Tuesday, June 27, 2006

With three days of PQ left, sleep is the ultimate strategy


(A racer lounges in the shade, one of few breaks each member gets in a day. Photo by Daniel Cassettari, courtesy of Cassettari and Primal Quest.)


There is no yellow jersey for the lead team to wear in Primal Quest. That's because in this 417-mile race across the Utah desert that combines everything from mountain biking to swimming, the team at the front isn't necessarily the team in the lead.

Confused? Let me explain.

The race is expected to take about five days. Teams can stop to eat and sleep where ever and whenever they want. Most top teams sleep two to three hours out of every 24, either in 15-minute catnaps, or two-hour swaths. Where you decide to sleep alters the standings.

For example, on the online, real-time gps map that tracks the teams (www.ecoprimalquest.com) team Spyder and Team Merrill are way ahead of team Nike. But they walked all night to reach their kayaks and begin a 45-mile long paddle. Nike stopped at about midnight for a few hours of sleep. Now they're playing catch-up. But the exhausted teams in the lead will eventually have to stop too. It's like pulling into the pit in car racing. You know everyone will have to do it, so you try to do it when it will give you the biggest advantage.

Surprisingly, no lead team has stopped during the heat of the day yet, even with the lack of shade and near 100-degree heat, but from now on, the whole pack will be leapfrogging one another as the drive to stop and rest becomes stronger and stronger.

In the end, it's the most disciplined teams that will prevail. It's things like the condition of a racer's feet, not how fast he can run, that will decide who can keep going.

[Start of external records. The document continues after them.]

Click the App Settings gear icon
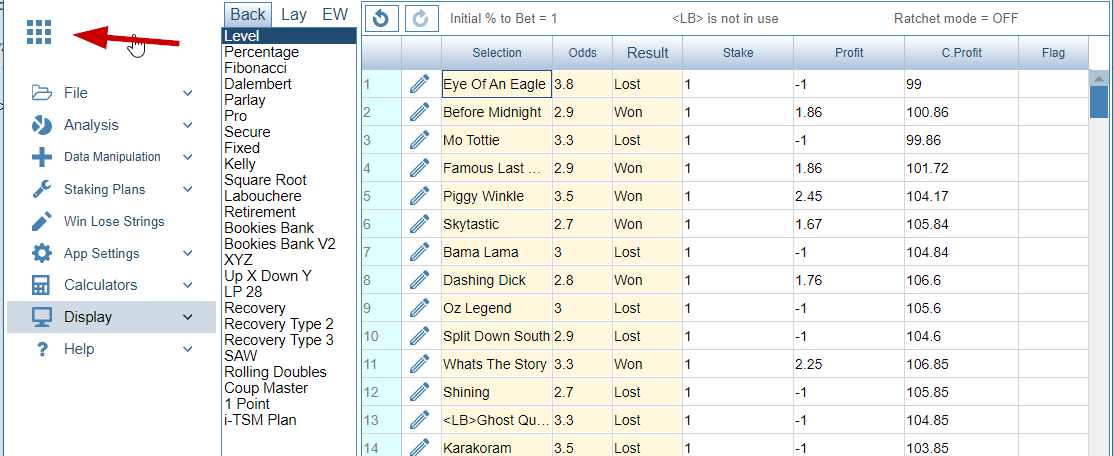 (x=42, y=253)
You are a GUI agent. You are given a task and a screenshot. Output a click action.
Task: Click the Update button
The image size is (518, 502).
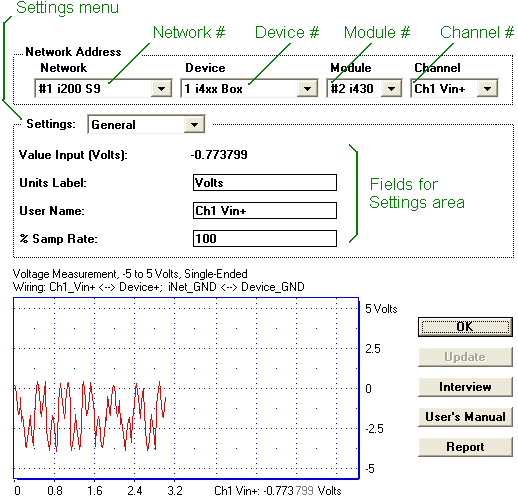point(465,357)
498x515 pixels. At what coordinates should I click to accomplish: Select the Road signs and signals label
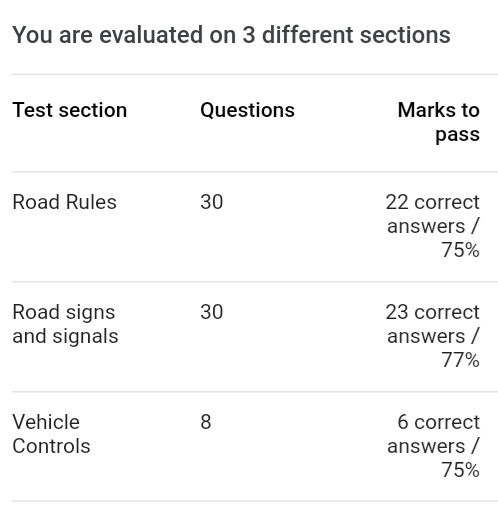(x=65, y=324)
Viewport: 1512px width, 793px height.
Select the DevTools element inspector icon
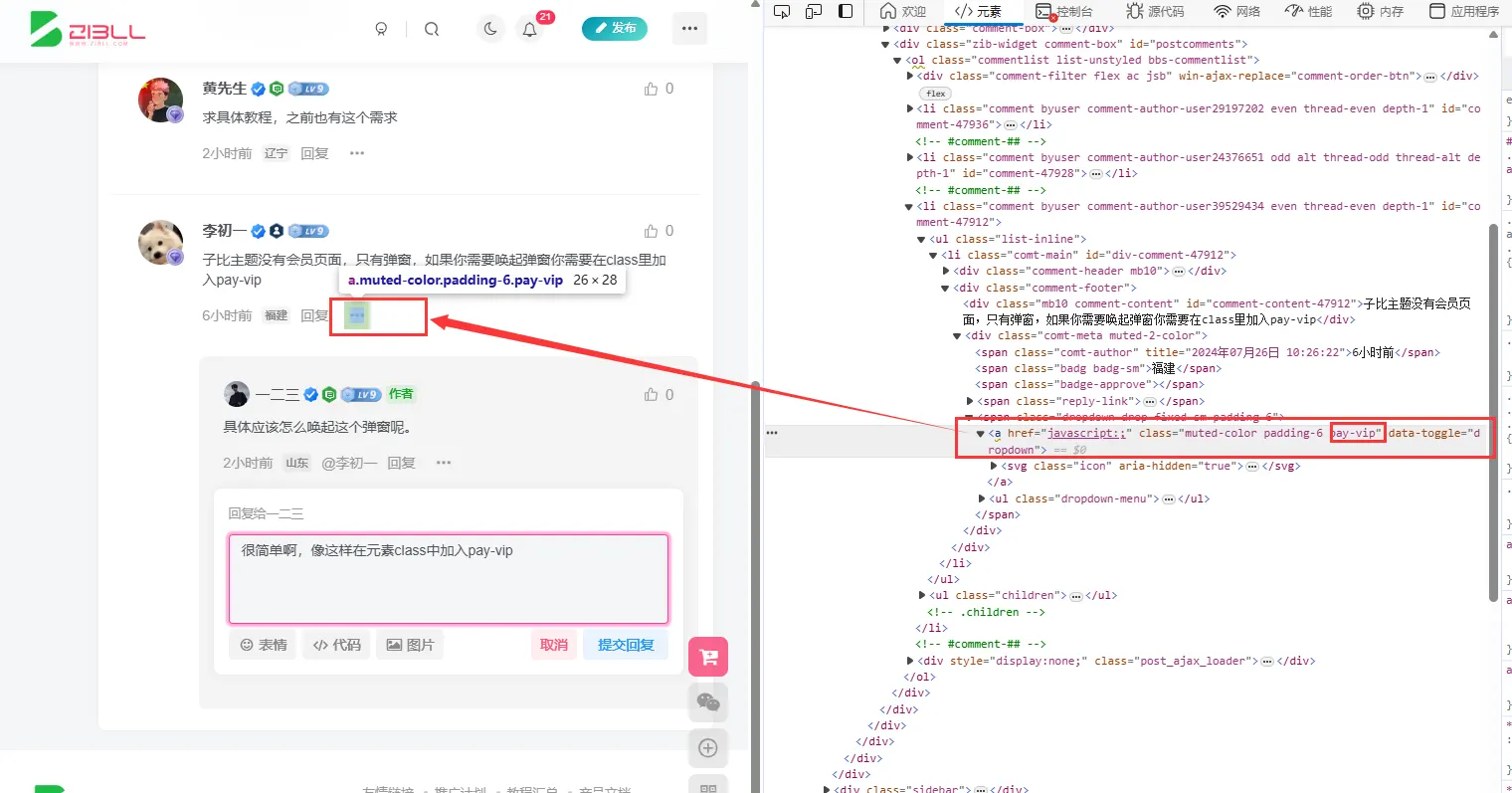(x=783, y=11)
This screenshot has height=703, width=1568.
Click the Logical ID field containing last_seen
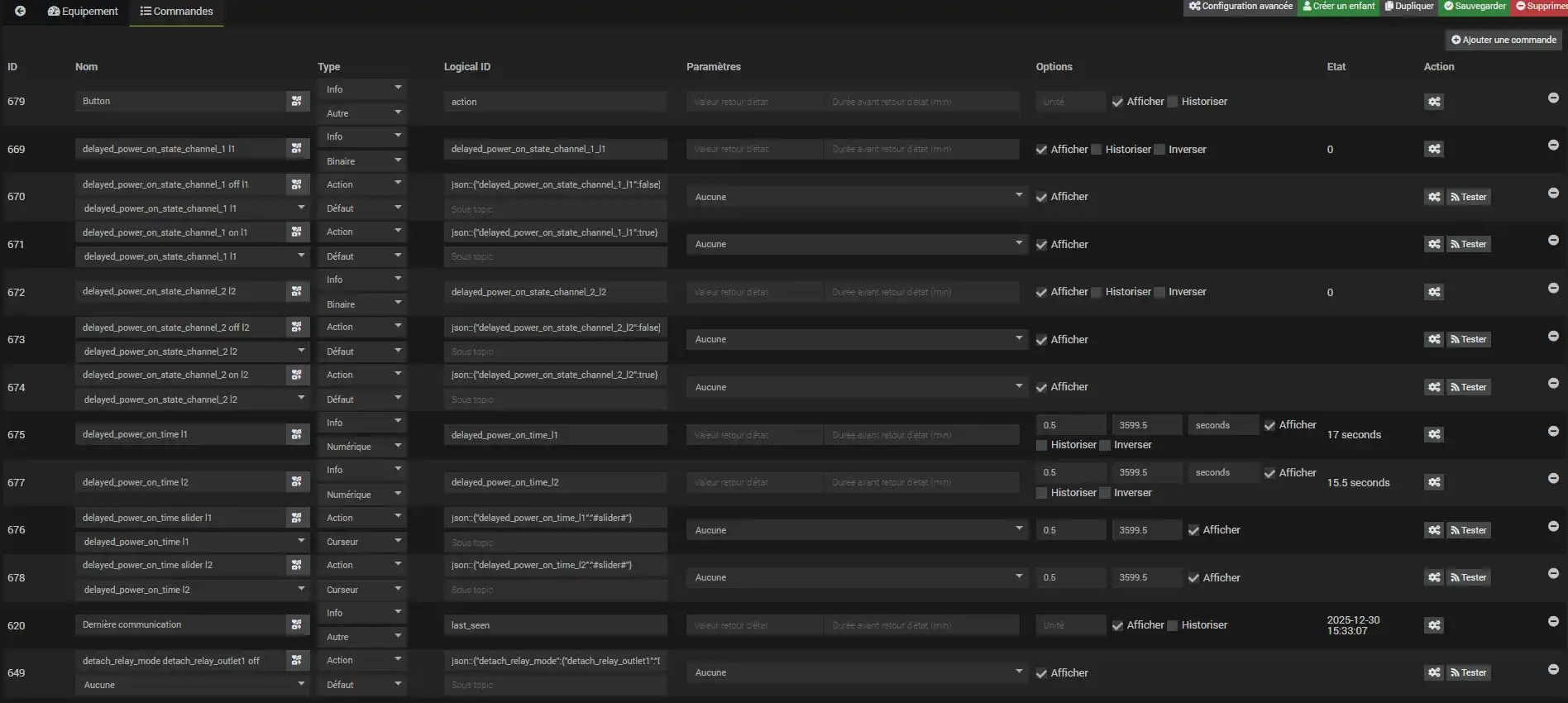tap(555, 625)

Well, OK, that's a little naive. At this level, the top teams are all disiplined AND fast. So the competition is world-class. Racers like Nike's Mike Kloser are so good I'm starting to think they're cyborgs -- Stepford adventure racers, all smiles and good sportsmanship with unstopping legs and an unquenchable hunger for pudding cups.

Our photographer ran with them for a few hundred meters yesterday afternoon (trying to catch the race to the rope rappels) and was barely able to keep up, even though they had been going for over 100 miles.

They're expected to finish sometime Thursday after a long trekking section in the La Sal Mountains.